First Love is the Revolution (Queensland Theatre)
Basti (Bardiya McKinnon) and Rdeca (Sarah Meacham) meet in moonlight when she sticks her head through the fence. He brings her a gift and has prepared her some food, but she has already eaten… a mouse. What makes their meeting particularly star-crossed is that Rdeca is a fox…. literally. Yet, in its reconceived tale of the youngsters’ need for each other and consequential rebellion against their families, London-based Australian playwright Rita Kalnejais’ “First Love is the Revolution” is much more than just its initially eccentric premise.
Young Rdeca is one of the wild things and it is with them that the story begins. Rdeca is undertaking her first attempt at a kill…. of Gregor the softly-spoken, sad-eyed mole (Lucas Stibbard). While her highly-protective mother (Veronica Neave) directs her to “trust the destiny in the kill”, the confrontation of conversation with her victim reveals her moral conflict. This theme continues as 14-year-old schoolboy Basi (short for Sebastian) sets a trap to kill a fox, for just as foxes prey on moles, humans are capable of a cruelty that Rdeca will never understand; “they kill what scares them and they are afraid of everything”, her mum says in warning to never venture far from home.

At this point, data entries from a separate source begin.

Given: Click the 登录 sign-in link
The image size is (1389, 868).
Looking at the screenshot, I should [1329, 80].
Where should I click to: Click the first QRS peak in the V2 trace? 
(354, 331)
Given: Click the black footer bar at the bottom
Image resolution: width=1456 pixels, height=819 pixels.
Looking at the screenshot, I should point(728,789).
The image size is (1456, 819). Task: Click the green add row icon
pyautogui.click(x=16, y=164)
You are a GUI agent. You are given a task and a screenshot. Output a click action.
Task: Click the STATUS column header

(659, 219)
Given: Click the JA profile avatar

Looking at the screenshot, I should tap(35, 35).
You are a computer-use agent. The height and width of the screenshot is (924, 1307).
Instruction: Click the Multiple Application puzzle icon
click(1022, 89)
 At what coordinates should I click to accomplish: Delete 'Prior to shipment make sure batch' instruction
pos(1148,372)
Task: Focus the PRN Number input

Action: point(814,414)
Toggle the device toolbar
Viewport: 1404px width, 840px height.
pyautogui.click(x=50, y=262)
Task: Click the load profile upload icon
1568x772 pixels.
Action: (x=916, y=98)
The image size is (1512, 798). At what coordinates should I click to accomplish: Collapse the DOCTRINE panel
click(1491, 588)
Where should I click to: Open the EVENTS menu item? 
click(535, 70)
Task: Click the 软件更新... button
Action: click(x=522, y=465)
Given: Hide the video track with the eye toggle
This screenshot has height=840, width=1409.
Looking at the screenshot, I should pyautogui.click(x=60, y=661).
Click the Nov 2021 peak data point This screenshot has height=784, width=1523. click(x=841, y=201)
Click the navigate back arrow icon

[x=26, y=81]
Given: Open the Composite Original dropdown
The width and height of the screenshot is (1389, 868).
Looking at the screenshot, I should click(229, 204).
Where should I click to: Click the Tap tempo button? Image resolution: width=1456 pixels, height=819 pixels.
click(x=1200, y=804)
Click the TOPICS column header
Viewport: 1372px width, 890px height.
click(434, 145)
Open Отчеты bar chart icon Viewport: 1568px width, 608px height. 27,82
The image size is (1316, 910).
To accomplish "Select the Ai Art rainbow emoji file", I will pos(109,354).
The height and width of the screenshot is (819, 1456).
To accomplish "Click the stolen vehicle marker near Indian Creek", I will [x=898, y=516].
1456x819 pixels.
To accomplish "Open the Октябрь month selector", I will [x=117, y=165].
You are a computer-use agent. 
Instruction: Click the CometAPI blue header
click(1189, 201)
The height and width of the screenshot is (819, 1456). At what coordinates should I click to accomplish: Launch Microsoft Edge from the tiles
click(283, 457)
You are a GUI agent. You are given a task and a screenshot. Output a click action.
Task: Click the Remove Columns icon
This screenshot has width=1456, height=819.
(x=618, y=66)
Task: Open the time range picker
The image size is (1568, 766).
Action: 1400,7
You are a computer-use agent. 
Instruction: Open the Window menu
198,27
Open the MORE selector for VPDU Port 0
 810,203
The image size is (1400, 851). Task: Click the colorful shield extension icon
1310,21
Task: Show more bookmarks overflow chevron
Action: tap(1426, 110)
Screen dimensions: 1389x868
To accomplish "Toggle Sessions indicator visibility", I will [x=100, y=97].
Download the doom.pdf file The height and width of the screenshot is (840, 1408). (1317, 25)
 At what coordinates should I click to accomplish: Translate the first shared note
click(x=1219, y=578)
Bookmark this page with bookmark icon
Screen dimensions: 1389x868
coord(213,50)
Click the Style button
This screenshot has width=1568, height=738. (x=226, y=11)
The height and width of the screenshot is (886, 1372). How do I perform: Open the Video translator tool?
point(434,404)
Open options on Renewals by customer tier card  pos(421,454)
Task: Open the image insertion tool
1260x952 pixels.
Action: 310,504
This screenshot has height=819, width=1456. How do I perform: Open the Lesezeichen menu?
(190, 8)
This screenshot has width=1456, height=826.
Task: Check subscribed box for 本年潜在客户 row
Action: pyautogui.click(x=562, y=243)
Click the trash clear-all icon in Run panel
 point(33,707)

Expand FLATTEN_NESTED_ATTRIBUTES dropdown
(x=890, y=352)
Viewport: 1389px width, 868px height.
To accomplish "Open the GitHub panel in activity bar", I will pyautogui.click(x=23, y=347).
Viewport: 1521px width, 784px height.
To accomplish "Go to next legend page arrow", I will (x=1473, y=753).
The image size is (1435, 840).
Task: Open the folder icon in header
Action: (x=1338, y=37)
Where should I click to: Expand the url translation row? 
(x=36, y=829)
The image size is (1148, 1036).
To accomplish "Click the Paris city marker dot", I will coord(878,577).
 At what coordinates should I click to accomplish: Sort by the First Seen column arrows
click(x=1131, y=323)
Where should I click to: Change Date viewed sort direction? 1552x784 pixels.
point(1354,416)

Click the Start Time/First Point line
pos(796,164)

What tempers this bizarre story beyond being just one of absurdity are the performances of its talented cast, who bring their non-human roles to idiosyncratic life without making them caricatures devoid of any humanity, which is no easy feat, especially in an online play-reading format. Basti and Rdeca make the novel story’s unlikely protagonist pairing appear absolutely natural in their insecurities, flirtation and young lover tiffs. Neave is appropriately imposing as Rdeca’s recently widowed mother Cochineal, however, of most significant note, is Sophia Emberson-Bain, whose lively animation of Rdeca’s sister Gustina, makes for the most memorable performance.
Julian Curtis ably alternates between Rdece’s protective fox brother Thoreau and crassly aggressive dog Rovis, while Stibbard shows his versatility in swift jump from role as gentle Gregor Mole to separated dad Simon, eager to show his bullied son some moves to see him through school, making even the simplest of lines of dialogue extremely funny. And the appearance of many cast members as chickens only adds to the show’s delight.
“It’s just so complicated,” Rdece says to her prey Gregor in a line that sums up the highly-imaginative play’s themes. Basti and Rdece claim to be each other’s destiny, but know also that there is destiny in the kill. While it is full of meaning, in its examination of this idea, “First Love is the Revolution” is also a very entertaining, humorous, hopeful and touchingly tender story of friendship, family and first love. Until everyone can share in stories together properly, #qualitytimewithQT continues with its online play club readings, hopefully of similar calibre as this work, for unusual subject matter aside, this is a highly-original story full of love and hope…. in other words, exactly what we need right now.